> [TASK PROMPT]:
Answer these questions using the flood database abstract below:
(a) How many flood databases does the study integrate?
(b) How many flood records does the database hold in total, and from what year do they start?
(c) Which processing steps are undertaken to build the database?

== TEXT EXCERPT

Abstract. Despite several flood databases available in the United States,
there is a benefit to combine and reconcile these diverse data sources into
a comprehensive flood database with a unified common format and easy public
access in order to facilitate flood-related research and applications.
Typically, floods are reported by specialists or media according to their
socioeconomic impacts. Recently, data-driven analysis can reconstruct flood
events based on in situ
and/or remote-sensing data. Lately, with the
increasing engagement of citizen scientists, there is the potential to
enhance flood reporting in near-real time. The central objective of this
study is to integrate information from seven popular multi-sourced flood
databases into a comprehensive flood database in the United States, made readily
available to the public in a common data format. Natural language
processing, geocoding, and harmonizing processing steps are undertaken to
facilitate such development. In total, there are 698 507 flood records in
the United States from 1900 to the present, which highlights the longest and most
comprehensive recording of flooding across the country. The database
features event locations, durations, date/times, socioeconomic impacts
(e.g., fatalities and economic damages), and geographic information (e.g.,
elevation, slope, contributing area, and land cover types retrieved from
ancillary data for given flood locations). Finally, this study utilizes the
flood database to analyze flood seasonality within major basins and
socioeconomic impacts over time. It is anticipated that thus far the most
comprehensive yet unified database can support a variety of flood-related
research, such as a validation resource for hydrologic or hydraulic
simulations, hydroclimatic studies concerning spatiotemporal patterns of
floods, and flood susceptibility analysis for vulnerable geophysical
locations. The dataset is publicly available with the following DOI:
https://doi.org/10.5281/zenodo.4547036 (Li, 2020).

====
== DATA SECTION

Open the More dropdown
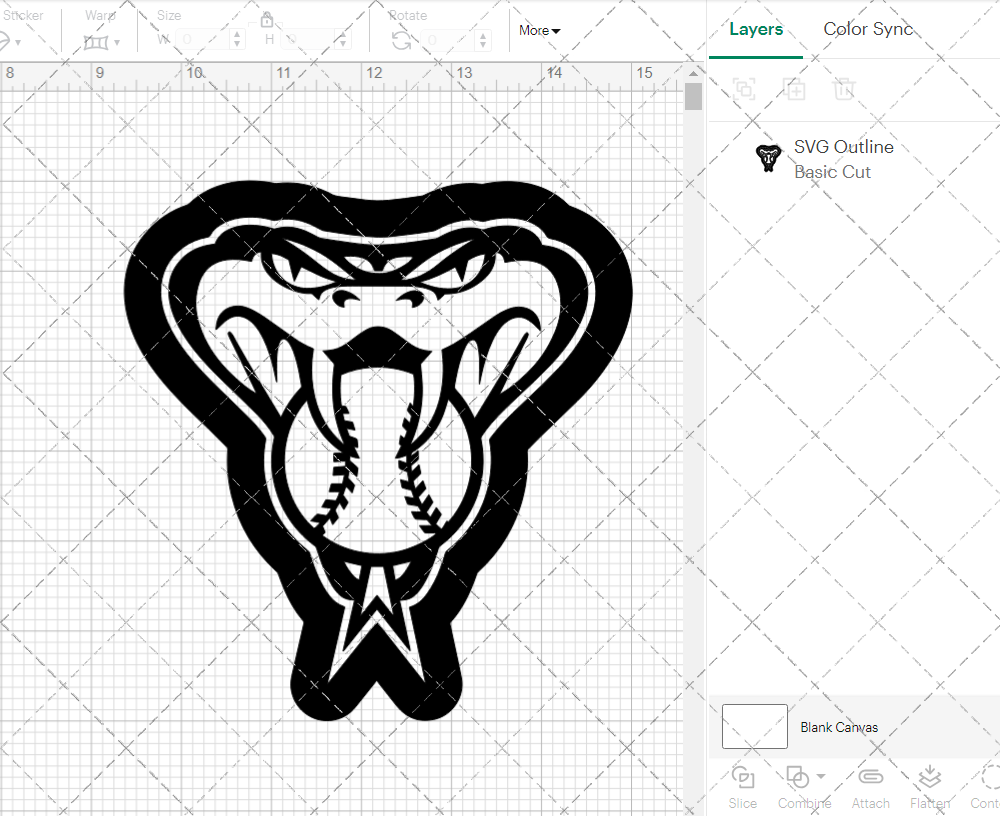The height and width of the screenshot is (816, 1000). point(538,31)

====

> [TASK SOLUTION]:
(a) Seven.
(b) 698 507 flood records, starting in 1900.
(c) Natural language processing, geocoding, and harmonizing.